The European Union is governed by the European Parliament which consists of 736 members including 7 major parties, and other non-party members. The balance of conservative to libertarian members in the European Parliament is approximately even, so this does not change the great imbalance of libertarian to conservative representation in the G-20.

Together, member countries represent around 90 per cent of global gross national product, 80 per cent of world trade (including EU intra-trade) as well as two-thirds of the world's population. The G-20's economic weight and broad membership gives it a high degree of legitimacy and influence over the management of the global economy and financial system.

These factors have allowed the socialist libertarian movement to initiate a push for world governance which will redistribute the world's wealth in a socialist manner. Taxing richer nations to redistribute their wealth to poorer nations.

The mean by which this is to be achieved is the Kyoto protocol, the Copenhagen Agreement, the United Nations Framework Convention on Climate Change, which will allow the United Nations to tax green house gas producing nations and give that money over to non-producing nations.
There is no agreement among scientist that climate change is either at problematic levels or that it is caused by human generated carbon emissions.

Leaders around the world including Kevin Rudd, Barack Obama, and Gordon Brown are all talking about a New World Order. This New World Order with global governance by the United Nations has been proposed for decades and is only now coming to fruition as socialist libertarians have gained the balance of global power.
This New World Order turns the whole world into one community and shares the wealth among that whole community, not on the basis of supply and demand, but upon the socialist principal of who has the most need.
This New World Order grants power supreme to those at the top that are enforcing this new global taxation of carbon emissions.

If there really was a problem with humans burning carbon based fuels, then the logical solution would be to stop issuing mining licenses, drilling licenses, export licenses, approvals for port expansions, because the amount of carbon being consumed can only be as much as we dig or drill out of the ground. Governments are not slowing down production of coal and oil, but they are increasing production.
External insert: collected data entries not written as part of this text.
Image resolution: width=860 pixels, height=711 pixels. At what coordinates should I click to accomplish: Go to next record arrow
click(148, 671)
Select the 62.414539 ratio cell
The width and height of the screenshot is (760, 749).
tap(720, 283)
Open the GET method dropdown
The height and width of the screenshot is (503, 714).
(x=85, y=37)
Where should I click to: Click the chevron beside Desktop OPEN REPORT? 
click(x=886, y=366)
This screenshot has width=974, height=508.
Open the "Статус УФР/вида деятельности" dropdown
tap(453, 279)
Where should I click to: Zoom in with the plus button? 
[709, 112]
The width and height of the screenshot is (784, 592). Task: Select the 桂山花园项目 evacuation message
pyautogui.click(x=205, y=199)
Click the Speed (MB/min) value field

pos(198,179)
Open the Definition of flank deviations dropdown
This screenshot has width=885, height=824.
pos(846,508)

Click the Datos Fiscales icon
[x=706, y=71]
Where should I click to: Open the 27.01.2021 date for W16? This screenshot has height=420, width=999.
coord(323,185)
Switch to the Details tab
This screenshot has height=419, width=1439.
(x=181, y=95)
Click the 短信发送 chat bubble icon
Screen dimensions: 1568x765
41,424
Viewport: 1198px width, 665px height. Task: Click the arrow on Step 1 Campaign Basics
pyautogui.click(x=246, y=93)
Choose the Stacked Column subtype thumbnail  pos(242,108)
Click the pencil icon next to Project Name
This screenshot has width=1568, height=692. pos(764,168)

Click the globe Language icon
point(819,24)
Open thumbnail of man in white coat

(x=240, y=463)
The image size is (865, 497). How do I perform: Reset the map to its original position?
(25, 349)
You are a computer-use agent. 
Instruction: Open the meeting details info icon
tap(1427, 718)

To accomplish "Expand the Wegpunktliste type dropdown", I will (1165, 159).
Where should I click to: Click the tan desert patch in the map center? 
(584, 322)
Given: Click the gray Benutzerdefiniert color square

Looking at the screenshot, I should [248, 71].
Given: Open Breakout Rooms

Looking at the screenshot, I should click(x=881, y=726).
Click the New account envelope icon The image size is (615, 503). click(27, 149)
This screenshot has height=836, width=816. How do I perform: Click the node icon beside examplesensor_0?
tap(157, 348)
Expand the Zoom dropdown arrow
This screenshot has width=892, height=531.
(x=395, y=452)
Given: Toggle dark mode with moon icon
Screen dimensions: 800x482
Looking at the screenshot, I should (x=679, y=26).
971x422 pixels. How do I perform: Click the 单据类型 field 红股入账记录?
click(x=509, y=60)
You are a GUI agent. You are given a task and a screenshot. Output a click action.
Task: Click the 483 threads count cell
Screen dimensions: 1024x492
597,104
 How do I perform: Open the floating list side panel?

That is as plain evidence as you should need to know that carbon fuel use is not a problem.
The only reason that the politicians of the world are promoting the climate changes "crisis" is to give them an excuse to implement a socialist New World Order and a global taxation system.

Vladimir Lenin, drawing on Karl Marx's ideas of "lower" and "upper" stages of socialism defined socialism as a transitional stage between capitalism and communism.


Shouldn't Lenin's words ring warning bells among the free world, that the current push toward socialism is actually a transition to communism?

If you reflect upon history then you will know what happens when you give socialists absolute power.
Should we really risk giving socialist libertarians control of the world?